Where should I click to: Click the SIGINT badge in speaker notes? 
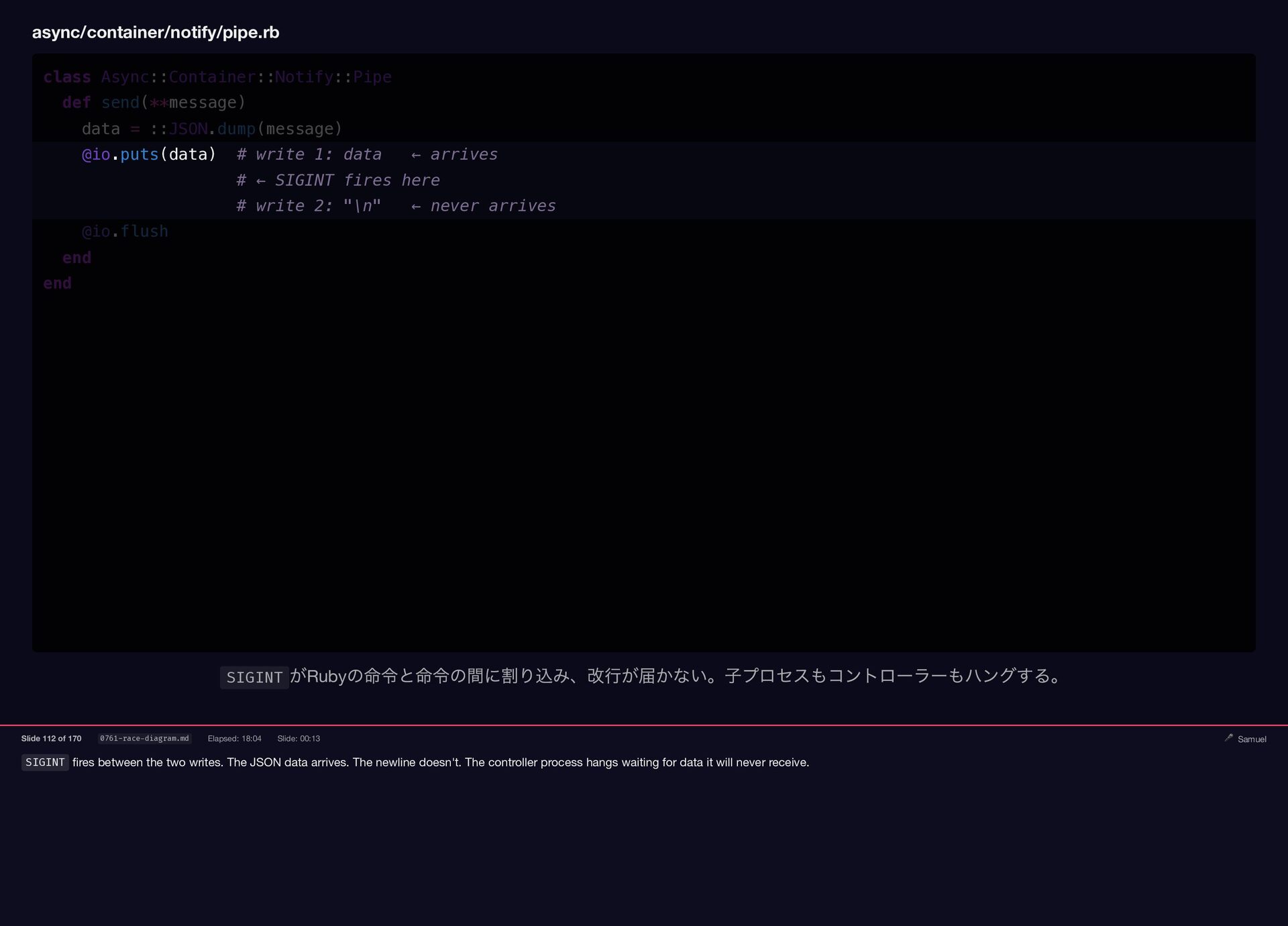tap(45, 762)
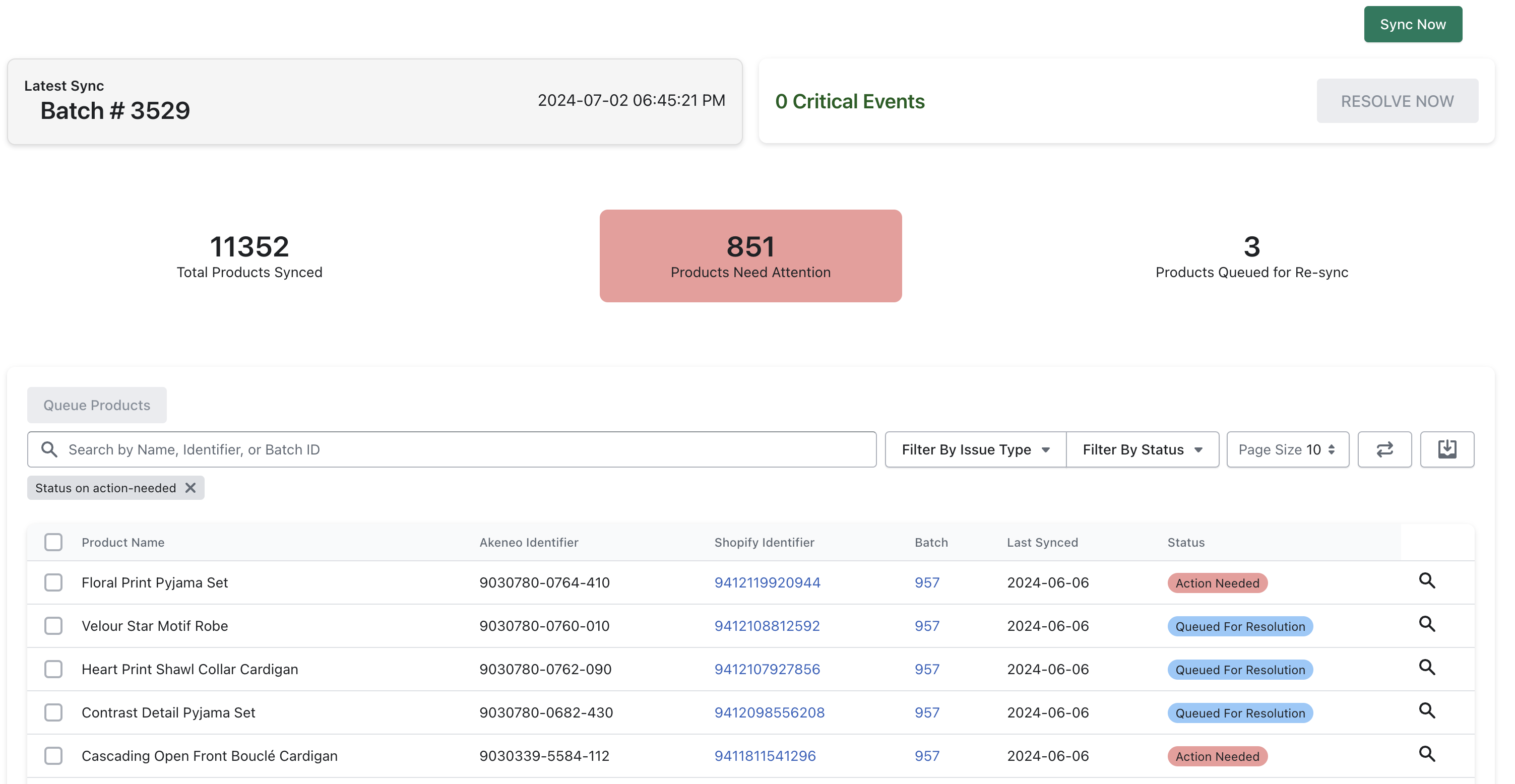Open the Filter By Status dropdown
This screenshot has width=1515, height=784.
tap(1142, 449)
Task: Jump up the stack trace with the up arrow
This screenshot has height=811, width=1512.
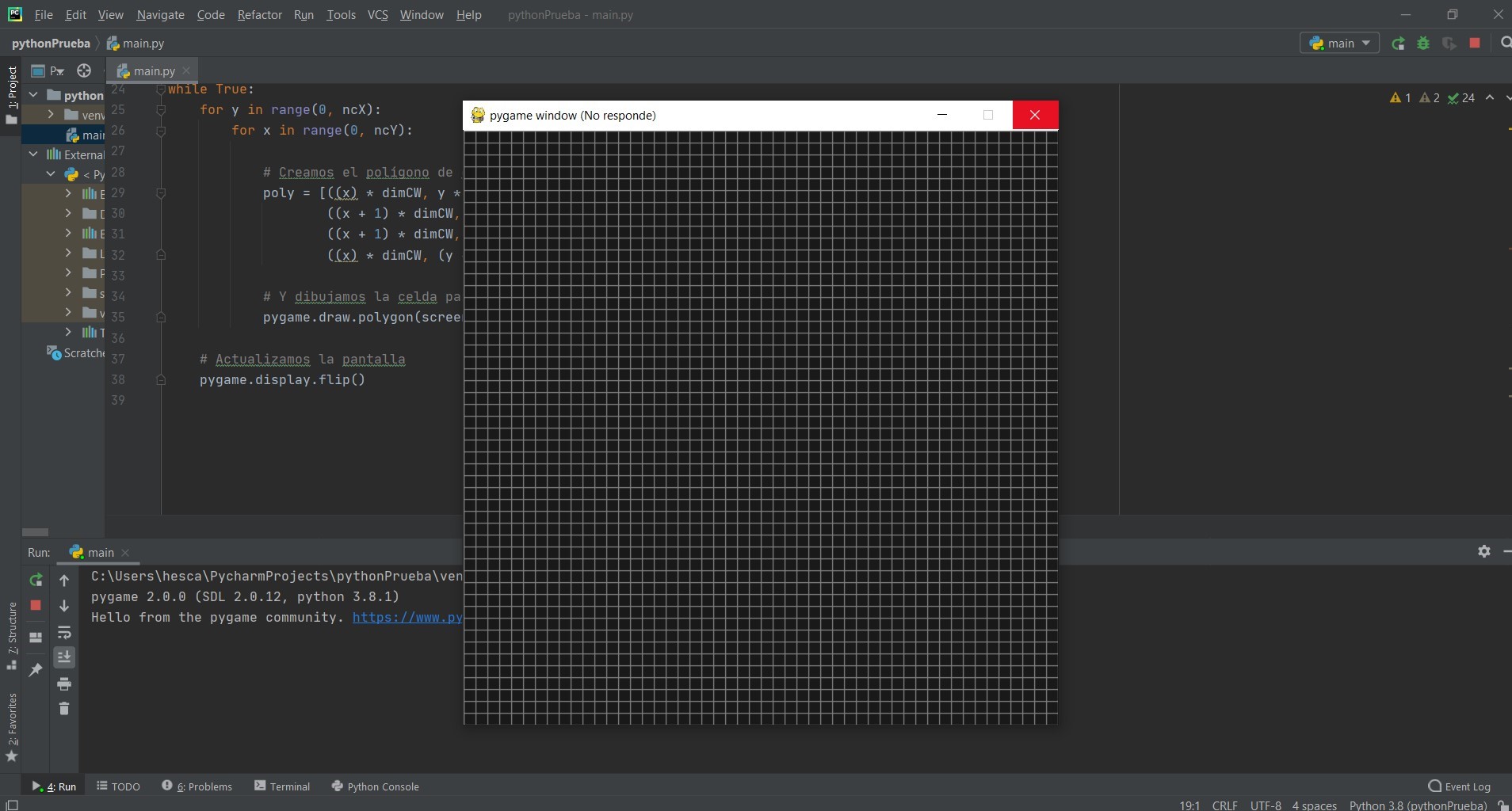Action: [x=64, y=580]
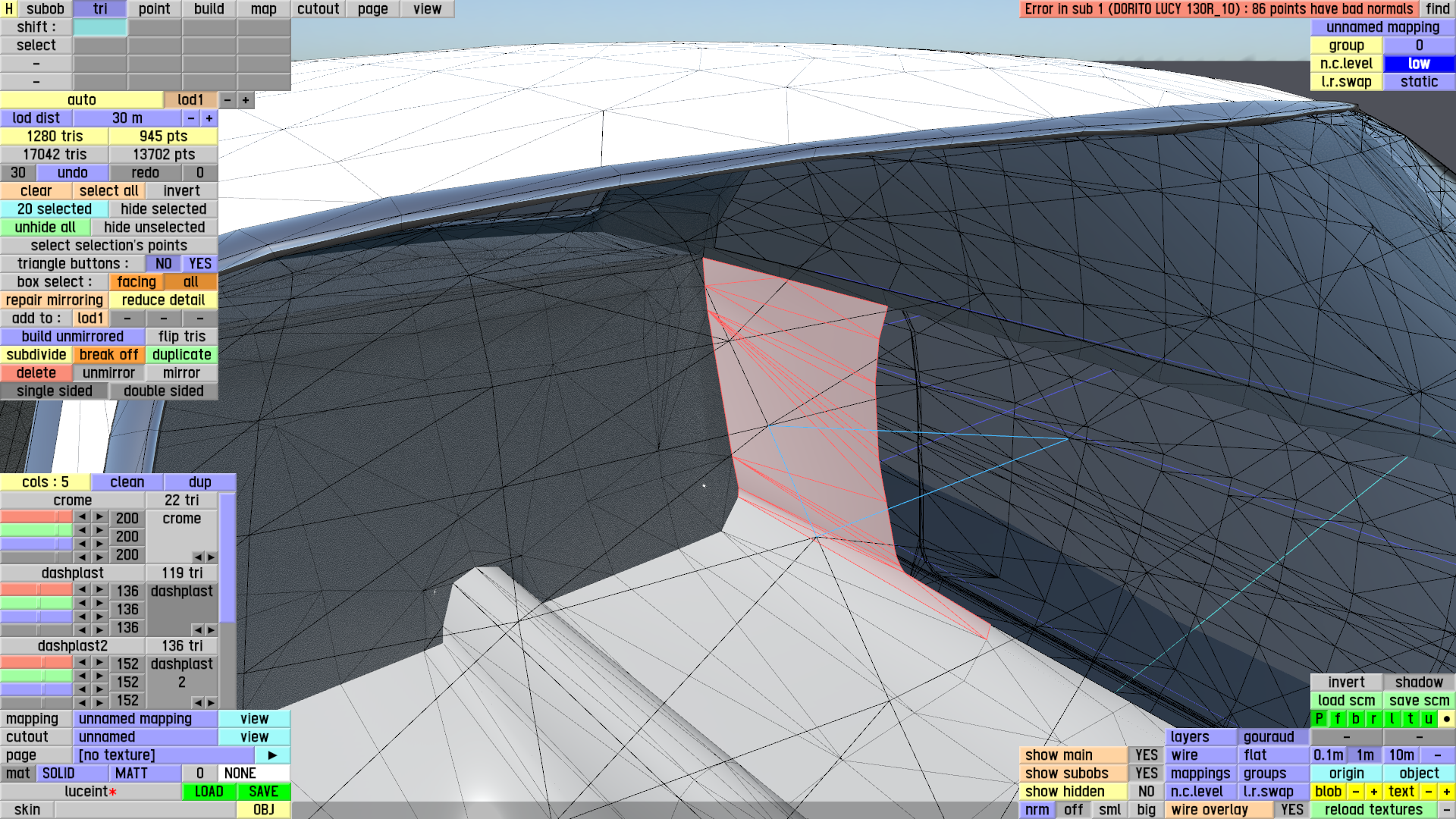
Task: Switch to the point tab
Action: (x=154, y=9)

+ + + + +

__TASK DESCRIPTION__
Print the material above verbatim except the pictures.

__SOLVED EXERCISE__
Where should I click to: Click the SIGINT badge in speaker notes? 
tap(45, 762)
Open the Filter By Status dropdown
This screenshot has width=1515, height=784.
tap(1142, 449)
Task: Jump up the stack trace with the up arrow
This screenshot has height=811, width=1512.
Action: [x=64, y=580]
Task: Switch to the point tab
Action: (x=154, y=9)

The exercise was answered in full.